***** EXERCISE PASSAGE *****

Amid concerns about the novel Coronavirus that is wreaking havoc in China, WHO has announced a new injectable Ebola vaccine. The Ebola outbreak in West Africa between 2012 and 2016 was the largest on record since the virus' discovery back in 1976. Since the outbreak, more than 28,600 cases and nearly 11,300 deaths were reported in Guinea, Liberia, and Sierra Leone.
According to recent reports, a study has found the new injectable Ebola vaccine called 'Ervebo' to be 98% effective. According to WHO, the vaccine can also greatly reduce the chances of death in those already affected by the disease. Reportedly, the vaccine has already been proven to be effective in protecting people from the Ebola Zaire virus.
The vaccine has been recommended by the WHO Strategic Advisory Group of Experts. This new vaccine is a part of a broader set of tools used to combat Ebola. According to reports, the vaccine would not require 'clinical or other research protocols' and in the coming weeks, the vaccine will be registered in various African nations.
The vaccine is created by a company called Merck, known as MSD outside of the US and Canada. The WHO Director-General Tedros Adhanom Ghebreyesus in a statement asked the world to once again commit to reaching zero Ebola cases. As per reports, the prequalification process for Ervebo has been the fastest so far because the vaccine was urgently needed. Pre-qualification means that the vaccine meets WHO's standards for quality, safety, and efficacy.

*****

*YOUR OBJECTIVE*. Extend the news text about the Ebola vaccine Ervebo, starting right after its last sentence. The material that comes next has nothing to do with the text about the Ebola vaccine.

***** INFORMATION *****

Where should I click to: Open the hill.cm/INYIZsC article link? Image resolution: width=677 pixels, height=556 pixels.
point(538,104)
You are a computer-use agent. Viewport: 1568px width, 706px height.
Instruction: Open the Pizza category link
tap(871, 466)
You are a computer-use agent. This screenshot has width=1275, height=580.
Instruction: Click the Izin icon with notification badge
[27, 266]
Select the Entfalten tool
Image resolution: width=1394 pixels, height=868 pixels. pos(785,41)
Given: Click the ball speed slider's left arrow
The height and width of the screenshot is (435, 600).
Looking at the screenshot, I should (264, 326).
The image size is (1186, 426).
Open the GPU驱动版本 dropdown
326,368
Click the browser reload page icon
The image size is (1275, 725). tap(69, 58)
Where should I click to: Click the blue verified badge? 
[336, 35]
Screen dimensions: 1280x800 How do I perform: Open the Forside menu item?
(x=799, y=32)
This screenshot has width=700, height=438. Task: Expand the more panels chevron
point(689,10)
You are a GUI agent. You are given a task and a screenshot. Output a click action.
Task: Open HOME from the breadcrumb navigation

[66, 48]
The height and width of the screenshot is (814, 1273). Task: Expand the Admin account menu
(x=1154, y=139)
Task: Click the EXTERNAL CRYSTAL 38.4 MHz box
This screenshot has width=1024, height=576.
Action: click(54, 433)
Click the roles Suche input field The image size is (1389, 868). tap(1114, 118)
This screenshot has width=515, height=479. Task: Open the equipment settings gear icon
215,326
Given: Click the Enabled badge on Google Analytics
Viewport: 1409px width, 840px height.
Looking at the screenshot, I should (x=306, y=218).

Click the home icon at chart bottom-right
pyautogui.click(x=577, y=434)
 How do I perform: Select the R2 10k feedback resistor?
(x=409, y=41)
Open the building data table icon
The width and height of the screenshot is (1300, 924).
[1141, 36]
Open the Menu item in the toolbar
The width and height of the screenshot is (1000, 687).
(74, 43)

*****

*YOUR RESPONSE*.
According to the WHO, conducting research on a deadly virus and attempting to contain it in an area of high security has been a real challenge. Reports indicate that medical teams have had to travel with an armed escort in areas such as northeast Democratic Republic of Congo (DRC). The North Kivu province is amongst DRC's most populated regions, with a population of eight million people. According to reports, thousands in the region have been displaced due to the fighting among armed groups. This has resulted in people attempting to flee the country into neighbouring countries, which poses an additional health risk.